WHAT IS REQUIRED – Leave out every line before the one containing "Image resolution: width=1012", and repeat the rest of the material below exactly, that line included.

PROVIDED RECORDS –
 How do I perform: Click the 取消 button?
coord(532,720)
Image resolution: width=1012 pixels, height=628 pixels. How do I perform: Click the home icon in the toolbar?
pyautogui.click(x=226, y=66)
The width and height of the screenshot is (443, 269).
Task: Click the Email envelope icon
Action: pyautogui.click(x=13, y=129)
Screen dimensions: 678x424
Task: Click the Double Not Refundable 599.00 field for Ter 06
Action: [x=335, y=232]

COMPLETED TASK –
Image resolution: width=1012 pixels, height=628 pixels. How do I perform: Click the home icon in the toolbar?
pyautogui.click(x=226, y=66)
The width and height of the screenshot is (443, 269).
Task: Click the Email envelope icon
Action: pyautogui.click(x=13, y=129)
Screen dimensions: 678x424
Task: Click the Double Not Refundable 599.00 field for Ter 06
Action: [x=335, y=232]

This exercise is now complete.